Tom Diffely -- D.A. Davidson -- Analyst

Okay. Have you seen pricing strength [Indecipherable] along the way?

Aart de Geus -- Chairman and co-Chief Executive Officer

I don't think that that has changed. The more complex things are more expenses and customers expect that. But fundamentally, it's a business of almost constant renewals. And I think we must be OK with our pricing because our customers consume what they buy often faster than the timeframe that they allocate it and then they renew. And a lot of this business is built on the trust that we will deliver something that they can count on at the right time. And so, a lot of it is --it's very sophisticated repeat business.

Tom Diffely -- D.A. Davidson -- Analyst

All right, thank you.

Aart de Geus -- Chairman and co-Chief Executive Officer

You're welcome.

Operator

And the next question comes from the line of Gary Mobley with Wells Fargo. Please go ahead.

* **Information supplied**

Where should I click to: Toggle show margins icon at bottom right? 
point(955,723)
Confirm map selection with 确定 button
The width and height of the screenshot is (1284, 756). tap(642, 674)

* **Directives**
1. How would you say this sentence from the earnings call transcript in Spanish: "But fundamentally, it's a business of almost constant renewals."
2. Can you continue the earnings call transcript, picking up right after the operator's last line?

* **Task-by-task results**
1. Pero, en el fondo, es un negocio de renovaciones casi constantes.

2.
Gary Mobley -- Wells Fargo Securities -- Analyst

Everybody. Good afternoon. Thanks for taking my question. Since you guys mentioned it in your prepared remarks and your press release, I, hopefully, you can give us some additional color on your long-term view of revenue, $5 billion in the fiscal year '23. You can get to double-digit percent compound annual growth depending on what your starting point is. If it's fiscal year '20, you can get there. But are we talking about double-digit percent growth on average for the next two years? In other words, is this a preliminary view of double-digit percentage revenue growth for the next fiscal year?

Trac Pham -- Chief Financial Officer

We're going to be careful about getting into the details on next year, but the mask over the next couple of years really is off of the current guidance for '21, Gary.

Gary Mobley -- Wells Fargo Securities -- Analyst

Got you. That makes it very clear then, very bullish. And then I'm surprised it hasn't been asked yet, but you're raising the implied fourth-quarter revenue guide from the previous implied I guess I should say, by 11%, that's obviously perhaps supported by some stronger backlog. So, my question is, what is the backlog? Can you share on which side of the 10-K filing?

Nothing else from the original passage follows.